(Stored records)
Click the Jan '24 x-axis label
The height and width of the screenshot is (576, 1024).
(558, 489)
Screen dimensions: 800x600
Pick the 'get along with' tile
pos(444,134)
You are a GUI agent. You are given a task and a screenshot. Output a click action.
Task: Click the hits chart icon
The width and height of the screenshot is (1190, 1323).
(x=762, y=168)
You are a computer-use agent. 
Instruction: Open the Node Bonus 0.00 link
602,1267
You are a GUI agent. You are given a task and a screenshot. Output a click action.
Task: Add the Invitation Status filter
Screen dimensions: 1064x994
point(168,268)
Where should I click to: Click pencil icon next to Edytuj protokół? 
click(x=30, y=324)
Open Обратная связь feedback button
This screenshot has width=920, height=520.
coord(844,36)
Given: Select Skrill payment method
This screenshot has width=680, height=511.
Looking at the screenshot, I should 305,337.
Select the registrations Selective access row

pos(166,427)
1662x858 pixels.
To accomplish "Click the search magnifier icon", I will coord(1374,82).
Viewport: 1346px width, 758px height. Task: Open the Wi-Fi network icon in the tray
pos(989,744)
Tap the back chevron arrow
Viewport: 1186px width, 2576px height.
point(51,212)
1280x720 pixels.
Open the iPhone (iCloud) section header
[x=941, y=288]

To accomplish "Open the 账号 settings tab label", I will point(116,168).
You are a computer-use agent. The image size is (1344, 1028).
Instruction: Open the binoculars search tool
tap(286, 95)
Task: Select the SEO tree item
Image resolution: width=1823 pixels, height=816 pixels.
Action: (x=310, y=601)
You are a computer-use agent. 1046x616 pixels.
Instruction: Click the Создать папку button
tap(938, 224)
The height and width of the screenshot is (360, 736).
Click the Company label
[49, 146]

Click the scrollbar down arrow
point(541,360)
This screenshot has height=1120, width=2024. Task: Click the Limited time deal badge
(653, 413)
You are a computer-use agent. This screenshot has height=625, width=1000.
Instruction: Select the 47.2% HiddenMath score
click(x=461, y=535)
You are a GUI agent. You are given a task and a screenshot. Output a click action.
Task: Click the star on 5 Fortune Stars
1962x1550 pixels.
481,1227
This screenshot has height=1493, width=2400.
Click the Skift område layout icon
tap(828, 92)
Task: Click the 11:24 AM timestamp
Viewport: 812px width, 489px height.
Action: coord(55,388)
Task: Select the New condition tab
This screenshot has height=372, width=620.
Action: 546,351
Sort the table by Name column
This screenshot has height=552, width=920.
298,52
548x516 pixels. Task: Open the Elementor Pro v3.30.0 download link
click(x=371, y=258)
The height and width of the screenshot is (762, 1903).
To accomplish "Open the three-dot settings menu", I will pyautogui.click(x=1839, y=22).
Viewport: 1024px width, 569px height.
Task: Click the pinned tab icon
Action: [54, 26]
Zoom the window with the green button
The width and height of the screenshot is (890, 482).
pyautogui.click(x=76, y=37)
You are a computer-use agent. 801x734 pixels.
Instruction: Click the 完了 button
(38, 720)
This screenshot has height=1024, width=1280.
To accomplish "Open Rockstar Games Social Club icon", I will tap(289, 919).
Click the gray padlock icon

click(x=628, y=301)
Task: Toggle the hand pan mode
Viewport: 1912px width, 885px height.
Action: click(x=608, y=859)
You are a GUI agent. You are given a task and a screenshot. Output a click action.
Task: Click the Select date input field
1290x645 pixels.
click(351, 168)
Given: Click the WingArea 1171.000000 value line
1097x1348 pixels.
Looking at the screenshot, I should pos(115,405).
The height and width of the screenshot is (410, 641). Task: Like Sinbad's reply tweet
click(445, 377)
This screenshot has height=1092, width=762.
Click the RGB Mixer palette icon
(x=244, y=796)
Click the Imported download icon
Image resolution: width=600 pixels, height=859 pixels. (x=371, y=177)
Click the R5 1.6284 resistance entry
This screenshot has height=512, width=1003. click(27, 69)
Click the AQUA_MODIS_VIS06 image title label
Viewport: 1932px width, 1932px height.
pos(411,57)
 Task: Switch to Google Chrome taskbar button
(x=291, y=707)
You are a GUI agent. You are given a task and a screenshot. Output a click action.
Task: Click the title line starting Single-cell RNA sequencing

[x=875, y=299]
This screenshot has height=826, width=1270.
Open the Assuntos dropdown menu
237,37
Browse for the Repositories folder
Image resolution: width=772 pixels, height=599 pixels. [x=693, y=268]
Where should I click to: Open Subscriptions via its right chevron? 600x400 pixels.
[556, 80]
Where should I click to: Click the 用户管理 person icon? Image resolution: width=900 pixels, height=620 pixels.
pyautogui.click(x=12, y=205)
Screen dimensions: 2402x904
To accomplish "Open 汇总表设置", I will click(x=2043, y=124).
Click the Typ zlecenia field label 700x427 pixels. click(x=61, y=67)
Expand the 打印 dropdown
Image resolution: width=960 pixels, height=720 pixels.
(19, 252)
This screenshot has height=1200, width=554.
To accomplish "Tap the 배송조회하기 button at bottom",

→ **Instructions for the task**
Copy the records above. Leave out nothing.

→ **Reply to the task**
Click the Jan '24 x-axis label
The height and width of the screenshot is (576, 1024).
(558, 489)
Screen dimensions: 800x600
Pick the 'get along with' tile
pos(444,134)
You are a GUI agent. You are given a task and a screenshot. Output a click action.
Task: Click the hits chart icon
The width and height of the screenshot is (1190, 1323).
(x=762, y=168)
You are a computer-use agent. 
Instruction: Open the Node Bonus 0.00 link
602,1267
You are a GUI agent. You are given a task and a screenshot. Output a click action.
Task: Add the Invitation Status filter
Screen dimensions: 1064x994
point(168,268)
Where should I click to: Click pencil icon next to Edytuj protokół? 
click(x=30, y=324)
Open Обратная связь feedback button
This screenshot has width=920, height=520.
coord(844,36)
Given: Select Skrill payment method
This screenshot has width=680, height=511.
Looking at the screenshot, I should 305,337.
Select the registrations Selective access row

pos(166,427)
1662x858 pixels.
To accomplish "Click the search magnifier icon", I will coord(1374,82).
Viewport: 1346px width, 758px height. Task: Open the Wi-Fi network icon in the tray
pos(989,744)
Tap the back chevron arrow
Viewport: 1186px width, 2576px height.
point(51,212)
1280x720 pixels.
Open the iPhone (iCloud) section header
[x=941, y=288]

To accomplish "Open the 账号 settings tab label", I will point(116,168).
You are a computer-use agent. The image size is (1344, 1028).
Instruction: Open the binoculars search tool
tap(286, 95)
Task: Select the SEO tree item
Image resolution: width=1823 pixels, height=816 pixels.
Action: (x=310, y=601)
You are a computer-use agent. 1046x616 pixels.
Instruction: Click the Создать папку button
tap(938, 224)
The height and width of the screenshot is (360, 736).
Click the Company label
[49, 146]

Click the scrollbar down arrow
point(541,360)
This screenshot has height=1120, width=2024. Task: Click the Limited time deal badge
(653, 413)
You are a computer-use agent. This screenshot has height=625, width=1000.
Instruction: Select the 47.2% HiddenMath score
click(x=461, y=535)
You are a GUI agent. You are given a task and a screenshot. Output a click action.
Task: Click the star on 5 Fortune Stars
1962x1550 pixels.
481,1227
This screenshot has height=1493, width=2400.
Click the Skift område layout icon
tap(828, 92)
Task: Click the 11:24 AM timestamp
Viewport: 812px width, 489px height.
Action: coord(55,388)
Task: Select the New condition tab
This screenshot has height=372, width=620.
Action: 546,351
Sort the table by Name column
This screenshot has height=552, width=920.
298,52
548x516 pixels. Task: Open the Elementor Pro v3.30.0 download link
click(x=371, y=258)
The height and width of the screenshot is (762, 1903).
To accomplish "Open the three-dot settings menu", I will pyautogui.click(x=1839, y=22).
Viewport: 1024px width, 569px height.
Task: Click the pinned tab icon
Action: [54, 26]
Zoom the window with the green button
The width and height of the screenshot is (890, 482).
pyautogui.click(x=76, y=37)
You are a computer-use agent. 801x734 pixels.
Instruction: Click the 完了 button
(38, 720)
This screenshot has height=1024, width=1280.
To accomplish "Open Rockstar Games Social Club icon", I will tap(289, 919).
Click the gray padlock icon

click(x=628, y=301)
Task: Toggle the hand pan mode
Viewport: 1912px width, 885px height.
Action: click(x=608, y=859)
You are a GUI agent. You are given a task and a screenshot. Output a click action.
Task: Click the Select date input field
1290x645 pixels.
click(351, 168)
Given: Click the WingArea 1171.000000 value line
1097x1348 pixels.
Looking at the screenshot, I should pos(115,405).
The height and width of the screenshot is (410, 641). Task: Like Sinbad's reply tweet
click(445, 377)
This screenshot has height=1092, width=762.
Click the RGB Mixer palette icon
(x=244, y=796)
Click the Imported download icon
Image resolution: width=600 pixels, height=859 pixels. (x=371, y=177)
Click the R5 1.6284 resistance entry
This screenshot has height=512, width=1003. click(27, 69)
Click the AQUA_MODIS_VIS06 image title label
Viewport: 1932px width, 1932px height.
pos(411,57)
 Task: Switch to Google Chrome taskbar button
(x=291, y=707)
You are a GUI agent. You are given a task and a screenshot. Output a click action.
Task: Click the title line starting Single-cell RNA sequencing

[x=875, y=299]
This screenshot has height=826, width=1270.
Open the Assuntos dropdown menu
237,37
Browse for the Repositories folder
Image resolution: width=772 pixels, height=599 pixels. [x=693, y=268]
Where should I click to: Open Subscriptions via its right chevron? 600x400 pixels.
[556, 80]
Where should I click to: Click the 用户管理 person icon? Image resolution: width=900 pixels, height=620 pixels.
pyautogui.click(x=12, y=205)
Screen dimensions: 2402x904
To accomplish "Open 汇总表设置", I will click(x=2043, y=124).
Click the Typ zlecenia field label 700x427 pixels. click(x=61, y=67)
Expand the 打印 dropdown
Image resolution: width=960 pixels, height=720 pixels.
(19, 252)
This screenshot has height=1200, width=554.
To accomplish "Tap the 배송조회하기 button at bottom",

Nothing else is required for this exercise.